Pattern recognition is the first part of learning. The next part is to understand the pattern so well that it can be manipulated for a particular effect. A practical example helps.
Say you have a lot of work to get tone today. One thing that often pops up just when we are getting close to starting this work is a pang of hunger. The self-deceptive logic is familiar to everyone: eating is important. You need fuel to get things done right? Plus the sensation of hunger itself is distracting, annoying really. Wouldn’t it be best just to get this pressing issue out of the way by taking a little time to eat first?
This is part of a pattern of experience that we are all familiar with, and it’s got some lies laced into it. Fact is, for the modern human, you almost certainly have plenty of ‘fuel’ to get your work done. Hunger might be a signal that blood sugar is low, but it is in no way an indication that your resources for energy are depleted. Only when you’re hungry and you can quite literally see the contour of most of your bones and the definition between every muscle can you then perhaps say that hunger is an indicator that resources for energy are low.

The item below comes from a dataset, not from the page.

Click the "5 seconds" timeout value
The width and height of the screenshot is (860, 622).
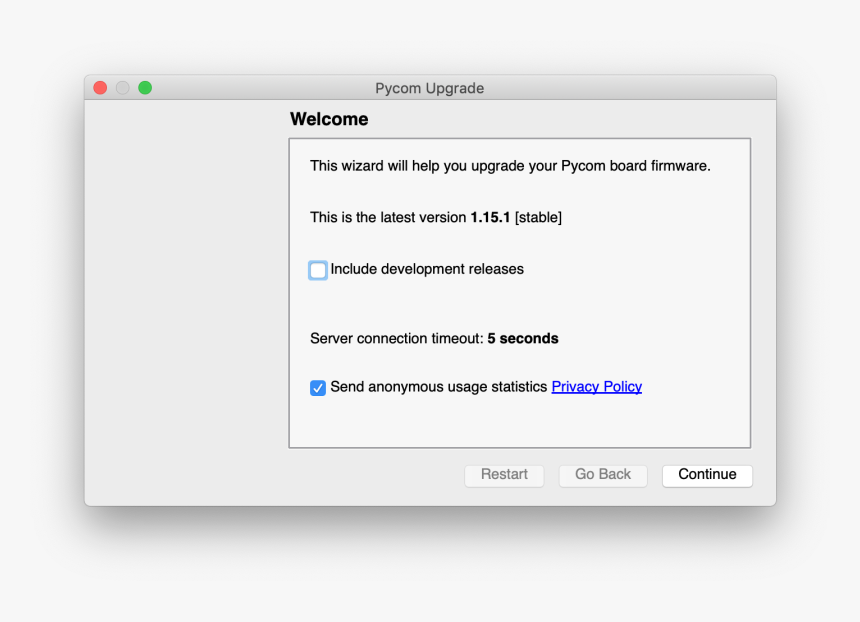click(x=523, y=338)
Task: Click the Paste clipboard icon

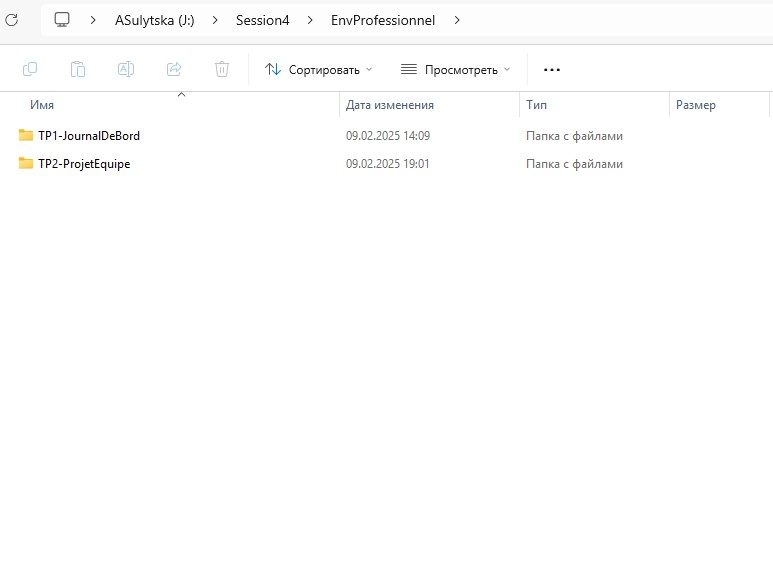Action: click(x=78, y=69)
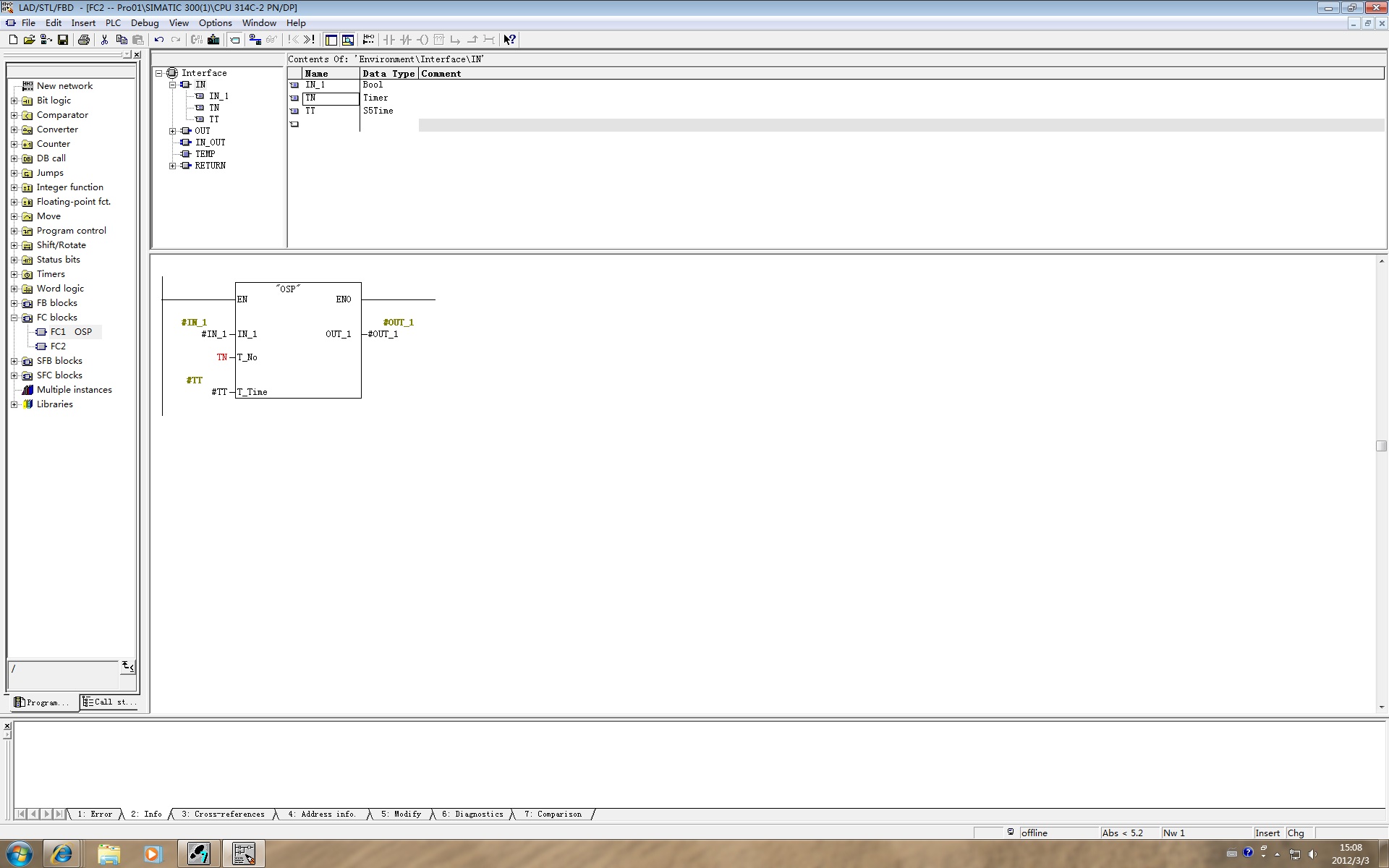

For the most part, hunger is just timed response of ghrelin, which is a hormone that creates the feeling of hunger. Ghrelin doesn’t have too much correlation to blood glucose levels. It’s controlled mostly by how much eating has occurred in the last few days, the frequency and the amount.
If you think about it, it would be pretty silly for us to evolve hunger in response to low energy levels, as though we need the energy in food to go do things. In fact, the exact opposite makes more sense. Evolution has primed us with a system that gives us access to more energy when there’s no food around because there’s a practical necessity to get up and go look for food, which is of course, going to take some energy to accomplish. Once that food thing is satisfied, there’s little evolutionary need to get up and get going. Again, it’s the opposite. The food has been procured. Now it’s time to sit back and relax and pack on the pounds. Hence the modern term “food coma”
Now here’s a question. When someone is going through that self-deceptive internal logic about why it’s important to eat before getting to work, why doesn’t the thought about a food coma come up? This is understanding the pattern on a deeper level, and the path to manipulating it is only one easy step away: its the realization that eating would actually be very counter productive and make the likelihood of getting anything done lower, than if the hunger I just grudgingly ignored and all attempts are made to dive right into the work at hand.
The productivity world is all about these sorts of ‘hacks’. But they aren’t really hacks at all. Such things are simply part of the human pattern understood with enough depth to manipulate that pattern toward larger goals.
The tragic thing about something as simple as what to eat, when to eat, and it’s impact on other parts of life is that many, many people go their whole life without discovering such practical manipulations. Most people are directed by the whim and will of their impulses and the way those impulses conflict with external obligations, like work and family.
Of course there is a universe of depth beyond such simple and pragmatic examples, such as knowing what you are like outside of your own pattern. As Robert Sapolsky once wrote “Know thyself, especially in differing circumstances.”